WORK TO COMPLETE
Turn every line of the listing below into a numbered list, dropping any blank lines.

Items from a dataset
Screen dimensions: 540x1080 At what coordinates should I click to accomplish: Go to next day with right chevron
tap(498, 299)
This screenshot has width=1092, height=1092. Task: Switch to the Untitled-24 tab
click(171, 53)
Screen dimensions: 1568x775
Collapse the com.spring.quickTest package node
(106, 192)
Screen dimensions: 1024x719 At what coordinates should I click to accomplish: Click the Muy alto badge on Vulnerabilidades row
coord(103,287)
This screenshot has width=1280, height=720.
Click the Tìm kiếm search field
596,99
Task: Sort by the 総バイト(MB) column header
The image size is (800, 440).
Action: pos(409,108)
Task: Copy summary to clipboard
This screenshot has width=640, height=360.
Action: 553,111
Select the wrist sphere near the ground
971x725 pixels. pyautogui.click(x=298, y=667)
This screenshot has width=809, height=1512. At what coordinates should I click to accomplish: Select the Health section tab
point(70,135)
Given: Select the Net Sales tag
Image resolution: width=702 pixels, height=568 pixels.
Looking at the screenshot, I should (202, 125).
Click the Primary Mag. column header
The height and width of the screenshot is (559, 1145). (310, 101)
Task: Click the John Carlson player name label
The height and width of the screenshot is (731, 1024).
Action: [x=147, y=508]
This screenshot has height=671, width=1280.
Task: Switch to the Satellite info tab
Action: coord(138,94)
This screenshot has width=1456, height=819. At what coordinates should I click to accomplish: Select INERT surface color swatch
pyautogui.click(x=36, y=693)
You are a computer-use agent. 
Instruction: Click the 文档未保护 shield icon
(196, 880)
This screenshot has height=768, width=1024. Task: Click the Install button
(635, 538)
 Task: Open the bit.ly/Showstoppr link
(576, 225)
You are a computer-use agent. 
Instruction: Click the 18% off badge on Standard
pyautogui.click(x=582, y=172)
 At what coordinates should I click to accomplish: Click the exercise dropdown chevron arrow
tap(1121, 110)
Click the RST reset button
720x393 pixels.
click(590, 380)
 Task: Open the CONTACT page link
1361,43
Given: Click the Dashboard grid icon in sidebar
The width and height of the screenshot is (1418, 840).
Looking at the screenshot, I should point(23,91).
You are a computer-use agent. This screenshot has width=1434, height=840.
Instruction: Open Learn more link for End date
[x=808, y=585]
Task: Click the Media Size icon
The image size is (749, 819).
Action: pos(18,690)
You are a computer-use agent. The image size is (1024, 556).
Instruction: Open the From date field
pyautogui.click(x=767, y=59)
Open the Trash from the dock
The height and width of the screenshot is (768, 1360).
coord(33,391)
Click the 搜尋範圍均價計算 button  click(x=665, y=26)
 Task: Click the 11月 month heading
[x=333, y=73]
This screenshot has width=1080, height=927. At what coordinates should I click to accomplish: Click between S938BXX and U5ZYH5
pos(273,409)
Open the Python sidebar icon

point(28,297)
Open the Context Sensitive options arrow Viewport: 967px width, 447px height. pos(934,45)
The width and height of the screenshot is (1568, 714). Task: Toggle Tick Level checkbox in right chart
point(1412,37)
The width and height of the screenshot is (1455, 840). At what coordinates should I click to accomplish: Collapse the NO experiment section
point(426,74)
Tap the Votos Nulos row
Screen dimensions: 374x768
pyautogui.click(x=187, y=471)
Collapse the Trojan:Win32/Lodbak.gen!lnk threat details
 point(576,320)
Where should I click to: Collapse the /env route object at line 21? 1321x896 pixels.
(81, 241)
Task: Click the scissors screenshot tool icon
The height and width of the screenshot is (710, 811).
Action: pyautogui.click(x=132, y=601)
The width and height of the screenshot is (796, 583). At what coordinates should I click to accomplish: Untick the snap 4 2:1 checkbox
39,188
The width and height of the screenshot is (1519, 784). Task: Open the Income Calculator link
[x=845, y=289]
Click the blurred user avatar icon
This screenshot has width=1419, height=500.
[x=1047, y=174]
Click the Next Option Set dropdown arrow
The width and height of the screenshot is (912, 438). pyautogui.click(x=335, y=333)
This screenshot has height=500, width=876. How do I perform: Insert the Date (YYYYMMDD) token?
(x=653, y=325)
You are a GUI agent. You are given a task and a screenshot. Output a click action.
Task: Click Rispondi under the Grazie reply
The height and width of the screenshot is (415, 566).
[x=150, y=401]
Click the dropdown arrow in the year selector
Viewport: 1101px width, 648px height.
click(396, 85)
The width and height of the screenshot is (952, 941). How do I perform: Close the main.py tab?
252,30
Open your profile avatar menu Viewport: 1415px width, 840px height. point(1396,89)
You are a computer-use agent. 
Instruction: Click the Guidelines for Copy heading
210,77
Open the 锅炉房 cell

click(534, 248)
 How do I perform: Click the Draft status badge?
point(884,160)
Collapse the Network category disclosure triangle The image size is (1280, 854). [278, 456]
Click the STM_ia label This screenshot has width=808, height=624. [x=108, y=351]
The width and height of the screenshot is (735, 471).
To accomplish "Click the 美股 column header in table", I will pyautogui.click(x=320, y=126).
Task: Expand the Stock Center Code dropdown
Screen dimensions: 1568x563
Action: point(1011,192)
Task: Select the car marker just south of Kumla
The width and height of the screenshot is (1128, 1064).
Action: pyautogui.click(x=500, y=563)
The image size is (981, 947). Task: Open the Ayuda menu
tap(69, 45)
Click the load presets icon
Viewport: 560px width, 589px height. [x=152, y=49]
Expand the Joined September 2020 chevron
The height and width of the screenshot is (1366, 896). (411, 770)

SOLUTION BELOW
1. Screen dimensions: 540x1080 At what coordinates should I click to accomplish: Go to next day with right chevron
2. tap(498, 299)
3. This screenshot has width=1092, height=1092. Task: Switch to the Untitled-24 tab
4. click(171, 53)
5. Screen dimensions: 1568x775
6. Collapse the com.spring.quickTest package node
7. (106, 192)
8. Screen dimensions: 1024x719 At what coordinates should I click to accomplish: Click the Muy alto badge on Vulnerabilidades row
9. coord(103,287)
10. This screenshot has width=1280, height=720.
11. Click the Tìm kiếm search field
12. 596,99
13. Task: Sort by the 総バイト(MB) column header
14. The image size is (800, 440).
15. Action: pos(409,108)
16. Task: Copy summary to clipboard
17. This screenshot has width=640, height=360.
18. Action: 553,111
19. Select the wrist sphere near the ground
20. 971x725 pixels. pyautogui.click(x=298, y=667)
21. This screenshot has width=809, height=1512. At what coordinates should I click to accomplish: Select the Health section tab
22. point(70,135)
23. Given: Select the Net Sales tag
24. Image resolution: width=702 pixels, height=568 pixels.
25. Looking at the screenshot, I should (202, 125).
26. Click the Primary Mag. column header
27. The height and width of the screenshot is (559, 1145). (310, 101)
28. Task: Click the John Carlson player name label
29. The height and width of the screenshot is (731, 1024).
30. Action: [x=147, y=508]
31. This screenshot has height=671, width=1280.
32. Task: Switch to the Satellite info tab
33. Action: coord(138,94)
34. This screenshot has width=1456, height=819. At what coordinates should I click to accomplish: Select INERT surface color swatch
35. pyautogui.click(x=36, y=693)
36. You are a computer-use agent. 
37. Instruction: Click the 文档未保护 shield icon
38. (196, 880)
39. This screenshot has height=768, width=1024. Task: Click the Install button
40. (635, 538)
41.  Task: Open the bit.ly/Showstoppr link
42. (576, 225)
43. You are a computer-use agent. 
44. Instruction: Click the 18% off badge on Standard
45. pyautogui.click(x=582, y=172)
46.  At what coordinates should I click to accomplish: Click the exercise dropdown chevron arrow
47. tap(1121, 110)
48. Click the RST reset button
49. 720x393 pixels.
50. click(590, 380)
51.  Task: Open the CONTACT page link
52. 1361,43
53. Given: Click the Dashboard grid icon in sidebar
54. The width and height of the screenshot is (1418, 840).
55. Looking at the screenshot, I should point(23,91).
56. You are a computer-use agent. This screenshot has width=1434, height=840.
57. Instruction: Open Learn more link for End date
58. [x=808, y=585]
59. Task: Click the Media Size icon
60. The image size is (749, 819).
61. Action: pos(18,690)
62. You are a computer-use agent. The image size is (1024, 556).
63. Instruction: Open the From date field
64. pyautogui.click(x=767, y=59)
65. Open the Trash from the dock
66. The height and width of the screenshot is (768, 1360).
67. coord(33,391)
68. Click the 搜尋範圍均價計算 button  click(x=665, y=26)
69.  Task: Click the 11月 month heading
70. [x=333, y=73]
71. This screenshot has width=1080, height=927. At what coordinates should I click to accomplish: Click between S938BXX and U5ZYH5
72. pos(273,409)
73. Open the Python sidebar icon
74. point(28,297)
75. Open the Context Sensitive options arrow Viewport: 967px width, 447px height. pos(934,45)
76. The width and height of the screenshot is (1568, 714). Task: Toggle Tick Level checkbox in right chart
77. point(1412,37)
78. The width and height of the screenshot is (1455, 840). At what coordinates should I click to accomplish: Collapse the NO experiment section
79. point(426,74)
80. Tap the Votos Nulos row
81. Screen dimensions: 374x768
82. pyautogui.click(x=187, y=471)
83. Collapse the Trojan:Win32/Lodbak.gen!lnk threat details
84.  point(576,320)
85. Where should I click to: Collapse the /env route object at line 21? 1321x896 pixels.
86. (81, 241)
87. Task: Click the scissors screenshot tool icon
88. The height and width of the screenshot is (710, 811).
89. Action: pyautogui.click(x=132, y=601)
90. The width and height of the screenshot is (796, 583). At what coordinates should I click to accomplish: Untick the snap 4 2:1 checkbox
91. 39,188
92. The width and height of the screenshot is (1519, 784). Task: Open the Income Calculator link
93. [x=845, y=289]
94. Click the blurred user avatar icon
95. This screenshot has width=1419, height=500.
96. [x=1047, y=174]
97. Click the Next Option Set dropdown arrow
98. The width and height of the screenshot is (912, 438). pyautogui.click(x=335, y=333)
99. This screenshot has height=500, width=876. How do I perform: Insert the Date (YYYYMMDD) token?
100. (x=653, y=325)
101. You are a GUI agent. You are given a task and a screenshot. Output a click action.
102. Task: Click Rispondi under the Grazie reply
103. The height and width of the screenshot is (415, 566).
104. [x=150, y=401]
105. Click the dropdown arrow in the year selector
106. Viewport: 1101px width, 648px height.
107. click(396, 85)
108. The width and height of the screenshot is (952, 941). How do I perform: Close the main.py tab?
109. 252,30
110. Open your profile avatar menu Viewport: 1415px width, 840px height. point(1396,89)
111. You are a computer-use agent. 
112. Instruction: Click the Guidelines for Copy heading
113. 210,77
114. Open the 锅炉房 cell
115. click(534, 248)
116.  How do I perform: Click the Draft status badge?
117. point(884,160)
118. Collapse the Network category disclosure triangle The image size is (1280, 854). [278, 456]
119. Click the STM_ia label This screenshot has width=808, height=624. [x=108, y=351]
120. The width and height of the screenshot is (735, 471).
121. To accomplish "Click the 美股 column header in table", I will pyautogui.click(x=320, y=126).
122. Task: Expand the Stock Center Code dropdown
123. Screen dimensions: 1568x563
124. Action: point(1011,192)
125. Task: Select the car marker just south of Kumla
126. The width and height of the screenshot is (1128, 1064).
127. Action: pyautogui.click(x=500, y=563)
128. The image size is (981, 947). Task: Open the Ayuda menu
129. tap(69, 45)
130. Click the load presets icon
131. Viewport: 560px width, 589px height. [x=152, y=49]
132. Expand the Joined September 2020 chevron
133. The height and width of the screenshot is (1366, 896). (411, 770)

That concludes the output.